Abstract

To compare heart rate (HR), oxygen consumption (VO2), blood lactate (BL), and ratings of perceived exertion (RPE) during arm cycling with and without a blood flow restriction (BFR). Twelve healthy males (age: 23.9 ± 3.75years) completed four, randomized, 15-min arm cycling conditions: high-workload (HW: 60% maximal power output), low-workload (LW: 30% maximal power output), low-workload with BFR (LW-BFR), and BFR with no exercise (BFR-only). In the BFR conditions, cuff pressure to the proximal biceps brachii was set to 70% of occlusion pressure. HR, VO2, and RPE were recorded throughout the exercise, and BL was measured before, immediately after, and five minutes post-exercise. Within-subject repeated-measures ANOVA was used to evaluate condition-by-time interactions. HW elicited the greatest responses in HR (91% of peak; 163.3 ± 15.8bpm), VO2 (71% of peak; 24.0 ± 3.7mlkg-1min-1), BL (7.7 ± 2.5mmol L-1), and RPE (14 ± 1.7) and was significantly different from the other conditions (p < 0.01). The LW and LW-BFR conditions did not differ from each other in HR, VO2, BL, and RPE mean of conditions: ~ 68%, 41%, 3.5 ± 1.6mmol L-1, 10.4 ± 1.6, respectively; p > 0.05). During the BFR-only condition, HR increased from baseline by ~ 15% (on average) (p < 0.01) without any changes in VO2, BL, and RPE (p > 0.05).

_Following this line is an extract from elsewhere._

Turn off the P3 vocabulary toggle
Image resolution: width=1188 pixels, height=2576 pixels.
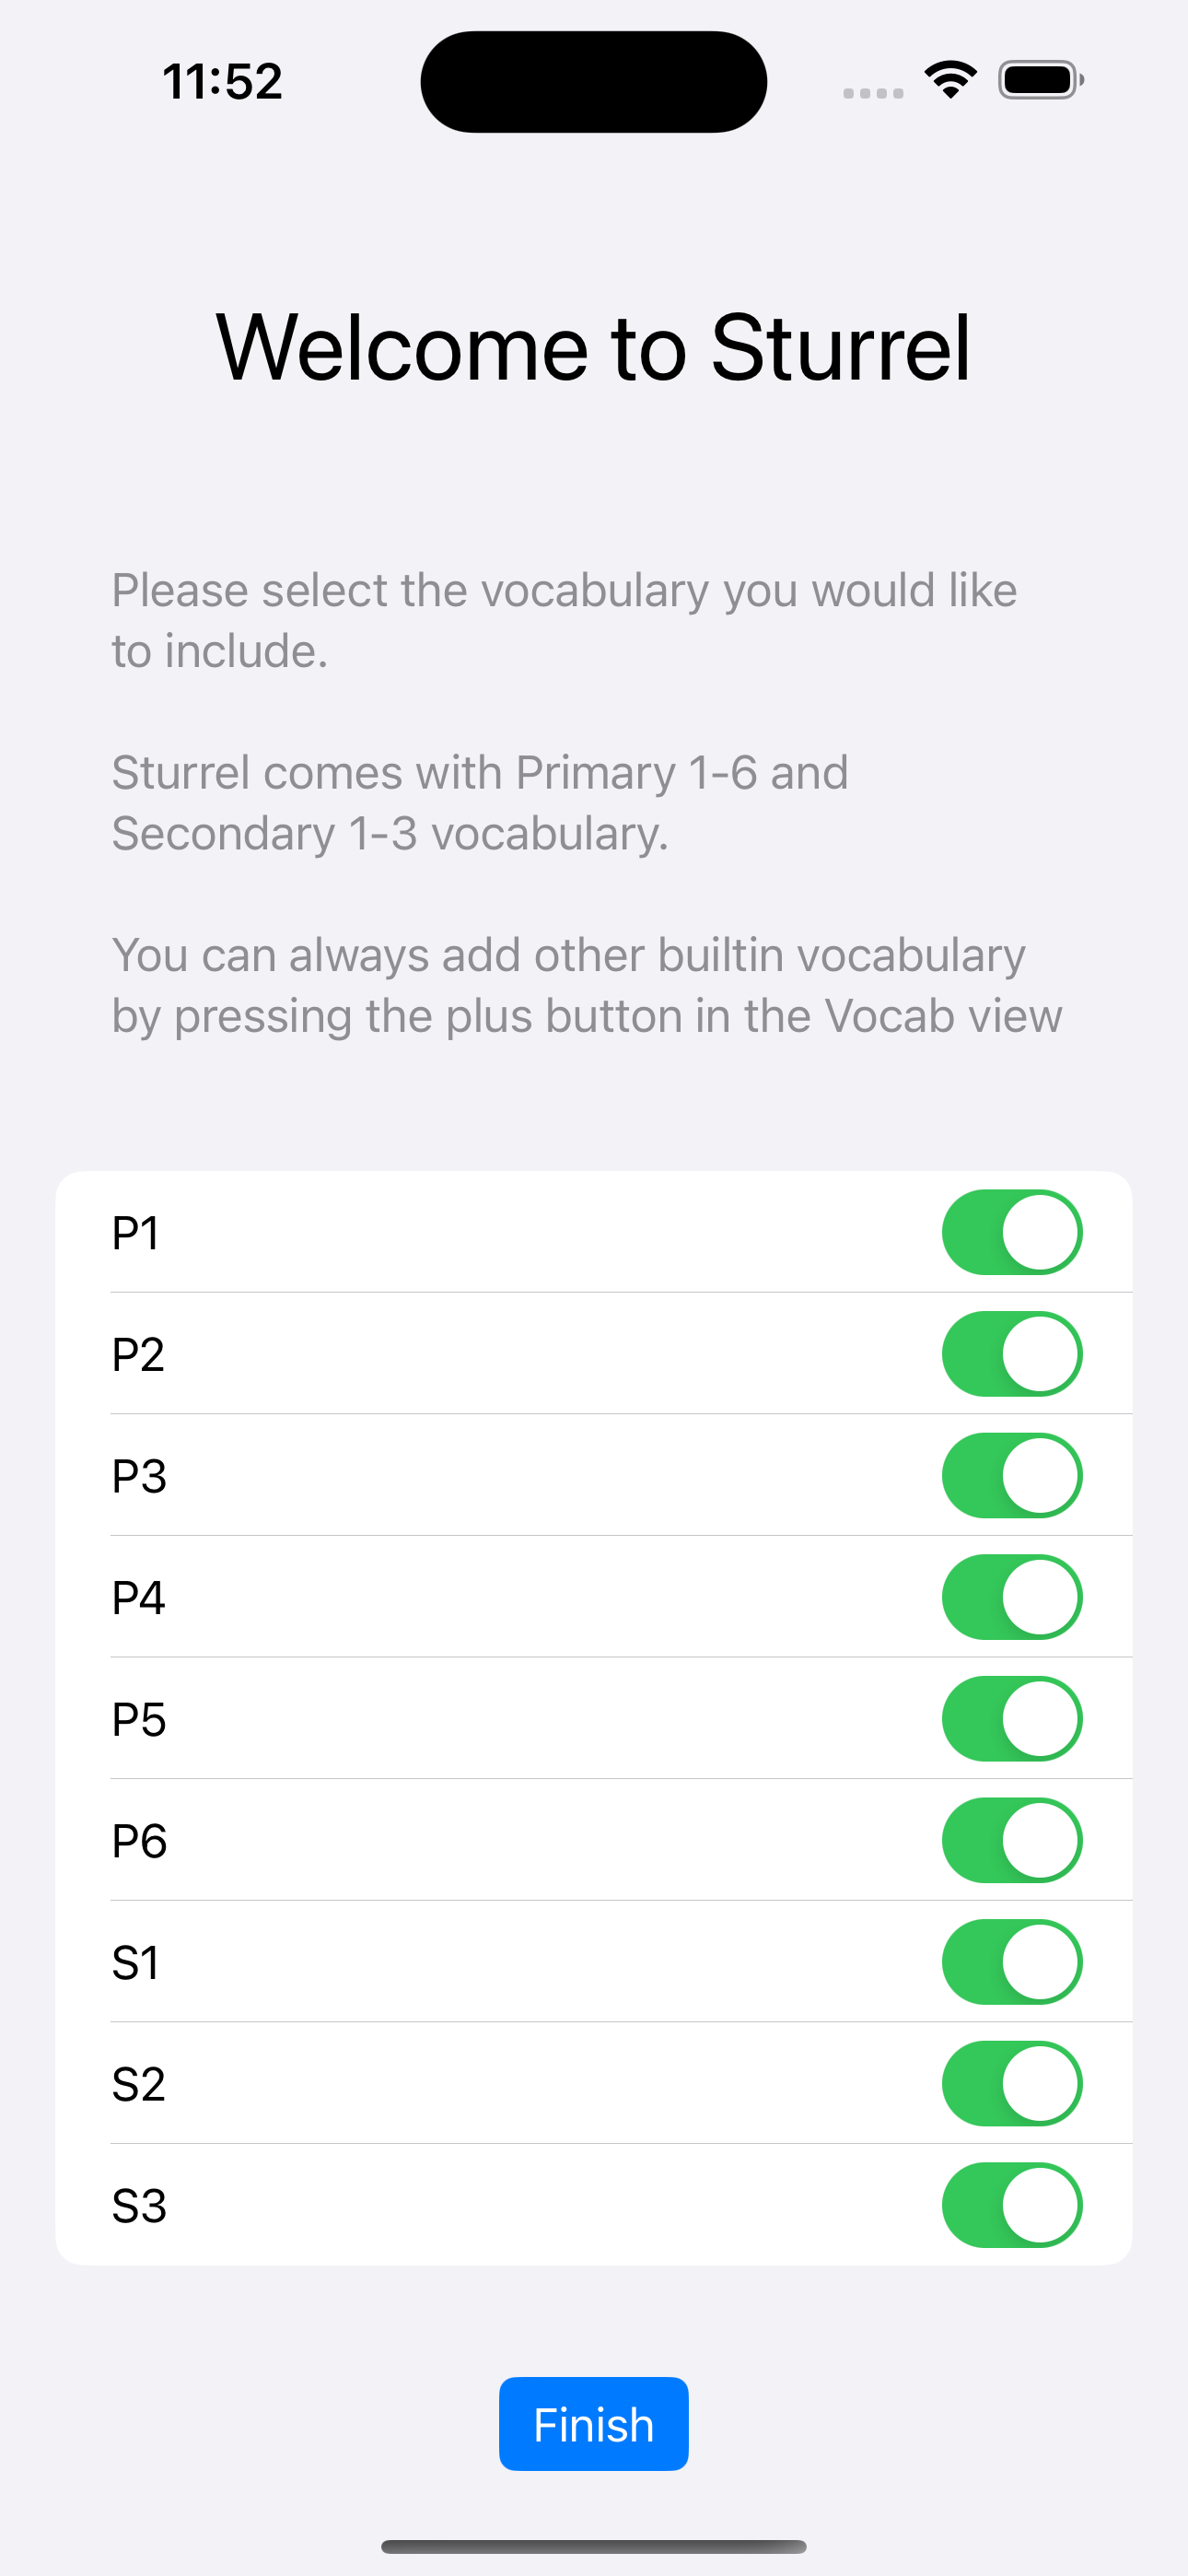[x=1011, y=1475]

HW arm cycling elicited the largest and most persistent physiological responses compared to LW arm cycling with and without a BFR. As such, practitioners who prescribe arm cycling for their clients should be advised to augment the demands of exercise via increases in exercise intensity (i.e., power output), rather than by adding BFR.